-- Start DATASET RECORDS --
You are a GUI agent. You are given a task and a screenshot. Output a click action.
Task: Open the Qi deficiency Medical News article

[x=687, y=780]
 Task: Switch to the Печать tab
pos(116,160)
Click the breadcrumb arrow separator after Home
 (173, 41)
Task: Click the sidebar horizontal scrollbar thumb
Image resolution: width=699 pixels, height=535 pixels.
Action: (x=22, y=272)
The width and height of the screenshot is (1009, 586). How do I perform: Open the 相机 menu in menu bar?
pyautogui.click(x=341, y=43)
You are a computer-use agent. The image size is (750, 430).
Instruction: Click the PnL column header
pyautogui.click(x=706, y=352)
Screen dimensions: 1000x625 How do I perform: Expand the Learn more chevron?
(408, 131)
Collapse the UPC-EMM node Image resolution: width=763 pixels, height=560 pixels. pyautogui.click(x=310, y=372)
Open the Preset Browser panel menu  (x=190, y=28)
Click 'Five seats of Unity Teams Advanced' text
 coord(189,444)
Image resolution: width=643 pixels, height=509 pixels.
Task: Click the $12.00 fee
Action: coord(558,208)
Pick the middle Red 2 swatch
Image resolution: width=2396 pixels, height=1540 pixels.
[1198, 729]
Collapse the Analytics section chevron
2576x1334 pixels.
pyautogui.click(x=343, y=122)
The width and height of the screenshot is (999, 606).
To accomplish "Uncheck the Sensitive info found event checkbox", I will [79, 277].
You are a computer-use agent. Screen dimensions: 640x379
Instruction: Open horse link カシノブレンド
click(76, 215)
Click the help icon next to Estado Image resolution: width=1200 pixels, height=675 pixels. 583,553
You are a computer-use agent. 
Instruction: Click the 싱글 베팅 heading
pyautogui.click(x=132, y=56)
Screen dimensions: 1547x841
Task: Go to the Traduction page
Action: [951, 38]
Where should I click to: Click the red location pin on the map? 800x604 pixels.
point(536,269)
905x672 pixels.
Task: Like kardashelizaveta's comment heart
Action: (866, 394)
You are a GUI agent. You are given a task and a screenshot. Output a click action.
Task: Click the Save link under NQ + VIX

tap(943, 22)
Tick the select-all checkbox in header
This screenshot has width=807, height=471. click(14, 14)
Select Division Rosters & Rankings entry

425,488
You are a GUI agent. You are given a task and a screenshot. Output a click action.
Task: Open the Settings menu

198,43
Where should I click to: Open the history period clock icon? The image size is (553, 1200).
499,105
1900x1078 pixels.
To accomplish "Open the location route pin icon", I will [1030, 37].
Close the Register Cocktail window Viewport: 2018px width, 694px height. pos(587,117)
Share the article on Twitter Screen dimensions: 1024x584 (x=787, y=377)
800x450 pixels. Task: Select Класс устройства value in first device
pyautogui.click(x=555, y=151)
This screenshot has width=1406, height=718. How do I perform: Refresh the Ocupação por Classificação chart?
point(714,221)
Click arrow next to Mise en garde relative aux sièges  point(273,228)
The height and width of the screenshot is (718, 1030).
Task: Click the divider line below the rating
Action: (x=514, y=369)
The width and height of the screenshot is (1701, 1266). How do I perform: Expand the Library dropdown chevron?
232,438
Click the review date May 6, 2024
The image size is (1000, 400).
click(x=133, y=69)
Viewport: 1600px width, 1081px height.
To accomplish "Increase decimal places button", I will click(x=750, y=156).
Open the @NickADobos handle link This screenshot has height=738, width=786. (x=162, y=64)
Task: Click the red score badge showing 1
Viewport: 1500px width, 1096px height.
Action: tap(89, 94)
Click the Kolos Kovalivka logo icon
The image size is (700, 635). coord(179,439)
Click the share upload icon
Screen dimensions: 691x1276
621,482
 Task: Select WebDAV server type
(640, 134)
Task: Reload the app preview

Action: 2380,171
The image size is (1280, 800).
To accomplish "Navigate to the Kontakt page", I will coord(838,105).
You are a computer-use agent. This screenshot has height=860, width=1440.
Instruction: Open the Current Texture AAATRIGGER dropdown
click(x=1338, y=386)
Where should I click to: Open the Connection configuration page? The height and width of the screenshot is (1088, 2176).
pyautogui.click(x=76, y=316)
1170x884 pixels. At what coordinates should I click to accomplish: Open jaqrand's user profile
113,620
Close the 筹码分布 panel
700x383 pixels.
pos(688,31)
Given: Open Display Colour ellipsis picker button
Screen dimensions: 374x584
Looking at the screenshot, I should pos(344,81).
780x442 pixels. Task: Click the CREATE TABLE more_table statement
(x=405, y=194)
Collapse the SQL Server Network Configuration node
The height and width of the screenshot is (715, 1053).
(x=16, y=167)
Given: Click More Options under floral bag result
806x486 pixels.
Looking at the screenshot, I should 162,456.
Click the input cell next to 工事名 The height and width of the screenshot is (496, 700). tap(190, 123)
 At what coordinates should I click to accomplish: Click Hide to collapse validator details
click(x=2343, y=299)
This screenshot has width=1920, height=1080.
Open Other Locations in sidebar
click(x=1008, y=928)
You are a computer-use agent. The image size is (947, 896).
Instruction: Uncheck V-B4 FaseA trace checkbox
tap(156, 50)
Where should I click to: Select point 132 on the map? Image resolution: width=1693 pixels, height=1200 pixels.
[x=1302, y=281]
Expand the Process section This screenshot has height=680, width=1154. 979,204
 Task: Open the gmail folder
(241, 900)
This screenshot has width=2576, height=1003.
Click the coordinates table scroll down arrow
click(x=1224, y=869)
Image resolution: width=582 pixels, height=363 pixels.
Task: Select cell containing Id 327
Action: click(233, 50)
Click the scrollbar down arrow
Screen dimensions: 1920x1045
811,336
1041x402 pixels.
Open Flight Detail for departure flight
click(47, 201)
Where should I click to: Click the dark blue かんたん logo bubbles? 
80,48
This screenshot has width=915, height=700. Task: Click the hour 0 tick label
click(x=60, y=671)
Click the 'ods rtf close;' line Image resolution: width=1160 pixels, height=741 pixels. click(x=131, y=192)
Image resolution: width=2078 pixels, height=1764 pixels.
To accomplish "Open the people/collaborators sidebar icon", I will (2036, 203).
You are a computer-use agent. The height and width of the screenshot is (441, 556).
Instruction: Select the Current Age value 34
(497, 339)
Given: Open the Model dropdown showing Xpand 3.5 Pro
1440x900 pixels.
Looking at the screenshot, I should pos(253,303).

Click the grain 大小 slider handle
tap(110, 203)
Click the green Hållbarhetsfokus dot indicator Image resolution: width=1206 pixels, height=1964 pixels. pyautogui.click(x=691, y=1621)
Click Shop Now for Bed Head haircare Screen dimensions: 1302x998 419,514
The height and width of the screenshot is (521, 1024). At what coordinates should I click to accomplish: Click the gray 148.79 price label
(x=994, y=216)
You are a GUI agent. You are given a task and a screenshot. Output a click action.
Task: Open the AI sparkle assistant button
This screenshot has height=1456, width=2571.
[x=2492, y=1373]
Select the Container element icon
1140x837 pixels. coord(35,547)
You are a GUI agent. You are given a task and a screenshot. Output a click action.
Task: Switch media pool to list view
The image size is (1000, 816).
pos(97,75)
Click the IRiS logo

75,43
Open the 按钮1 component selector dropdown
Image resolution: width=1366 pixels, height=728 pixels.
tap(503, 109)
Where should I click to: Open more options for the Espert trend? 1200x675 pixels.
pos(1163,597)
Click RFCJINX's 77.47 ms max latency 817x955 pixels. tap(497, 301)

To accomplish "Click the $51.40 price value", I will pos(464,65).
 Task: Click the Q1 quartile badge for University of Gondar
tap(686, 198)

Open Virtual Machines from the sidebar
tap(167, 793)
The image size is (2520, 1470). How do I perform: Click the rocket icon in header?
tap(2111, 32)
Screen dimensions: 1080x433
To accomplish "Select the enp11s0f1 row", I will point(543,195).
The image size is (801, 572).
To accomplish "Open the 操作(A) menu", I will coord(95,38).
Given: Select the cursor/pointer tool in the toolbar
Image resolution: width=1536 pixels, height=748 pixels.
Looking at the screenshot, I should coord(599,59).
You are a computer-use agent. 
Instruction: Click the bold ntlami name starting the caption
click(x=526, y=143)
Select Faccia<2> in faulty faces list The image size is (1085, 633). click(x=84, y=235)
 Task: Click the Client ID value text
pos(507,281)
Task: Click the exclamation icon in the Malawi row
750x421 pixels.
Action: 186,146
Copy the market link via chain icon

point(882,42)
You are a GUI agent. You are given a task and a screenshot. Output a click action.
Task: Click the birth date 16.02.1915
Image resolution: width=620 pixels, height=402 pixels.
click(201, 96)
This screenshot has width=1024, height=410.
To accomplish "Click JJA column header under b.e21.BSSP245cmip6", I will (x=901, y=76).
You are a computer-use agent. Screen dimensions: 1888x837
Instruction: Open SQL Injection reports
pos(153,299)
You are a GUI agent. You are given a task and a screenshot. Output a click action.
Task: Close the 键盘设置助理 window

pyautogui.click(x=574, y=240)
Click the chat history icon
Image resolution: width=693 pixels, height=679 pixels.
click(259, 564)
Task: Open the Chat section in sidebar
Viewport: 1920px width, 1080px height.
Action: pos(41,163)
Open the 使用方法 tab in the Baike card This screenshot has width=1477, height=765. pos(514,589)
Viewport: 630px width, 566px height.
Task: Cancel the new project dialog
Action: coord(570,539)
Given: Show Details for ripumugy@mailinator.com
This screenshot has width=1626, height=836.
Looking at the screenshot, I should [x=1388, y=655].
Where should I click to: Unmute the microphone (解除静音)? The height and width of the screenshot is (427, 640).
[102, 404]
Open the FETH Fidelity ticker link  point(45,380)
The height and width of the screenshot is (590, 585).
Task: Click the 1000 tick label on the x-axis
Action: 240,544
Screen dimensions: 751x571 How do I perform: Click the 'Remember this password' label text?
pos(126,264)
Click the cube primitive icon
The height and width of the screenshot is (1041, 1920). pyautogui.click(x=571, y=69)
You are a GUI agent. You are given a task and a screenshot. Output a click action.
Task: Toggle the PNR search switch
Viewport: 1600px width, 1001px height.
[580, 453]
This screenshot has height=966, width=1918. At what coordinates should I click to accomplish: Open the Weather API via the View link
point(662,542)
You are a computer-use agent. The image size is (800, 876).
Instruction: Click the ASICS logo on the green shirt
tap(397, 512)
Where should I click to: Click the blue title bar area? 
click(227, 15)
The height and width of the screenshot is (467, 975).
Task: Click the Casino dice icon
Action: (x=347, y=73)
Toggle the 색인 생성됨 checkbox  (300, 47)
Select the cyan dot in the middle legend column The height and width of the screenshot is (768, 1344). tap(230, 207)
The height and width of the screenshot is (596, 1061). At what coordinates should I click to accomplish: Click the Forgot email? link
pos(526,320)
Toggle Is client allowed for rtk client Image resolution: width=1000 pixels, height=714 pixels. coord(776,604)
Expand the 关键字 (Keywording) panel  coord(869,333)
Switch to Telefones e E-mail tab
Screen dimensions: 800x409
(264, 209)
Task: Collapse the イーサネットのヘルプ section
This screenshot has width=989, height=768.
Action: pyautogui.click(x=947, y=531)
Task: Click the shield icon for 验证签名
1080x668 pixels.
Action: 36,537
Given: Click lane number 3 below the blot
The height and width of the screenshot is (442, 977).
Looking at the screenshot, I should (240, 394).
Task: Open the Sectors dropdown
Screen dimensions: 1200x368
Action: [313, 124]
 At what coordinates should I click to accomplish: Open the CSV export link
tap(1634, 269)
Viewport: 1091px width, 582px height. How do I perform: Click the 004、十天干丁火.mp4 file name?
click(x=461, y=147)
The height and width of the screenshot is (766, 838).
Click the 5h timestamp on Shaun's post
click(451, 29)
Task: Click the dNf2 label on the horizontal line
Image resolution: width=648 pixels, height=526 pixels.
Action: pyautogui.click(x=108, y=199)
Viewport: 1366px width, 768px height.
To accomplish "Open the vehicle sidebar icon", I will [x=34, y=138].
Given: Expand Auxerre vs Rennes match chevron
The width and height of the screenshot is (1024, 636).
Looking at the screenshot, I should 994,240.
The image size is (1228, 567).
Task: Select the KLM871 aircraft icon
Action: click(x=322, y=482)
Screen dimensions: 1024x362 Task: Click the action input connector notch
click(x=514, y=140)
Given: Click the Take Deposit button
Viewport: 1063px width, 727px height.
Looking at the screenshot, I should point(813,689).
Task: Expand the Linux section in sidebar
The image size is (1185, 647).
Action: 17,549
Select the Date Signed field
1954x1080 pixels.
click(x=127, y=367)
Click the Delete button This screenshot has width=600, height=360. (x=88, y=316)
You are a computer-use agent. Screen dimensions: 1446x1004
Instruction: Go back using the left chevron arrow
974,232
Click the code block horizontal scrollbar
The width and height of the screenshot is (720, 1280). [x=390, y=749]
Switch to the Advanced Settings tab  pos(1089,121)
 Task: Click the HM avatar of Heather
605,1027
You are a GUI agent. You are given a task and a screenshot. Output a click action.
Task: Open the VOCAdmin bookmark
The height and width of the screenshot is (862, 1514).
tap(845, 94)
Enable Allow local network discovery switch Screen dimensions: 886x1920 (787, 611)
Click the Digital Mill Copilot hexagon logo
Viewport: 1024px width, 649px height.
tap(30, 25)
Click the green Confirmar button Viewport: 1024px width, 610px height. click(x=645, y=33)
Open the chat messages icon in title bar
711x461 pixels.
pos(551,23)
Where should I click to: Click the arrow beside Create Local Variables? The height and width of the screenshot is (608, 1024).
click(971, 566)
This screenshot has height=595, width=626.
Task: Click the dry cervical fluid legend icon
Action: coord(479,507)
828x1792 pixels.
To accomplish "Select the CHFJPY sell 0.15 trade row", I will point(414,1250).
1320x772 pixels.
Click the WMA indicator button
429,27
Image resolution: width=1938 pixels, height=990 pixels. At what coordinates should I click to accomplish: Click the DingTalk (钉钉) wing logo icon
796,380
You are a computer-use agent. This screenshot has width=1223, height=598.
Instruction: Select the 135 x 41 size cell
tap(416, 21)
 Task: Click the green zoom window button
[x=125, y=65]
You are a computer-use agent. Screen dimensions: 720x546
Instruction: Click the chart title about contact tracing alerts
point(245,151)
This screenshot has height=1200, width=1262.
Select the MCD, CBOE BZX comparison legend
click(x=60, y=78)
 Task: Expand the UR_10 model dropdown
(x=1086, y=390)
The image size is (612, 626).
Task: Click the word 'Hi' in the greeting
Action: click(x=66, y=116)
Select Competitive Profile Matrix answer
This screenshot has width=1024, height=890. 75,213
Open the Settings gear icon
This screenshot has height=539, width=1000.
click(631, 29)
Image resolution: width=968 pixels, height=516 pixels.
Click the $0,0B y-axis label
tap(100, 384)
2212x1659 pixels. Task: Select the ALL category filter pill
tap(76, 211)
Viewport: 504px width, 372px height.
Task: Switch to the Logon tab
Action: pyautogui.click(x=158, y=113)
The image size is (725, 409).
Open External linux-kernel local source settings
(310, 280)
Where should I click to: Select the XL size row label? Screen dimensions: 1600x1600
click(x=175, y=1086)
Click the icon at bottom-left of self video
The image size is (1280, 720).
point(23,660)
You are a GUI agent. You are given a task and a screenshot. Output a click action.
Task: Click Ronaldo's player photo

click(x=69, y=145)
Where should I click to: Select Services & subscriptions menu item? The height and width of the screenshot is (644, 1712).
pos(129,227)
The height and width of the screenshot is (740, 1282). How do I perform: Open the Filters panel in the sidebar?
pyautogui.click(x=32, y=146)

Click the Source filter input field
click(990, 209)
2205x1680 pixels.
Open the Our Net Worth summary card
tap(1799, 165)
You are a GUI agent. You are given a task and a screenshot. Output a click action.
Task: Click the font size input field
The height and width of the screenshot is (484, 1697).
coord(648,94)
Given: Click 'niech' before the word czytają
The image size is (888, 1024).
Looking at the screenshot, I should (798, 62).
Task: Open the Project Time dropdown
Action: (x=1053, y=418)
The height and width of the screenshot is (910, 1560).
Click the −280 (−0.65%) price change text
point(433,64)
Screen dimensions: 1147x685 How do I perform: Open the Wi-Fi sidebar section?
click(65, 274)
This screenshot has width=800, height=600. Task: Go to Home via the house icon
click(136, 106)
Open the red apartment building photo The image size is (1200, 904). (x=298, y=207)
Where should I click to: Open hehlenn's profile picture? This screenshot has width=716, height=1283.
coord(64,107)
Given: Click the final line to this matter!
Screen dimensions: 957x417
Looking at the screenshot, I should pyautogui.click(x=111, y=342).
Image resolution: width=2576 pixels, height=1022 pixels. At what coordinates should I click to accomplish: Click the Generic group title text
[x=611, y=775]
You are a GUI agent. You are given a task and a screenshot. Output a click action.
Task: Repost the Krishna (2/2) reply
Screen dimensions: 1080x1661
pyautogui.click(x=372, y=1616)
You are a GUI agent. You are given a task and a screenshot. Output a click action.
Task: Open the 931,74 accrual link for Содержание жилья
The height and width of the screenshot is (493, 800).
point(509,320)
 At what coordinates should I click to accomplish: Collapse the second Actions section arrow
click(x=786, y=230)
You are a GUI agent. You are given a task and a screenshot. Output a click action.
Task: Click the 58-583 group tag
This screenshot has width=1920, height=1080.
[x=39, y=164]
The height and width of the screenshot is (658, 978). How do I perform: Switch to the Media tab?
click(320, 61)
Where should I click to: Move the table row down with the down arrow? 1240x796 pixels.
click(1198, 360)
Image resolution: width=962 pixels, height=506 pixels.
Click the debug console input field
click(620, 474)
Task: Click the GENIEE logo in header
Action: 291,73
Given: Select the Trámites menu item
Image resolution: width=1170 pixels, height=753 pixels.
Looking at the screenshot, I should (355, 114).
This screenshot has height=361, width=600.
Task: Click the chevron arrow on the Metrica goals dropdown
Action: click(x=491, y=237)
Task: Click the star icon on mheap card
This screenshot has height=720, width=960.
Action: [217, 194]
-- End DATASET RECORDS --
_GIVEN INSTRUCTION_
Return, without any change, the rows from the line with "Click Shop Now" to the line with "(x=994, y=216)", including both of those lines.

_FINAL RESULT_
Click Shop Now for Bed Head haircare Screen dimensions: 1302x998 419,514
The height and width of the screenshot is (521, 1024). At what coordinates should I click to accomplish: Click the gray 148.79 price label
(x=994, y=216)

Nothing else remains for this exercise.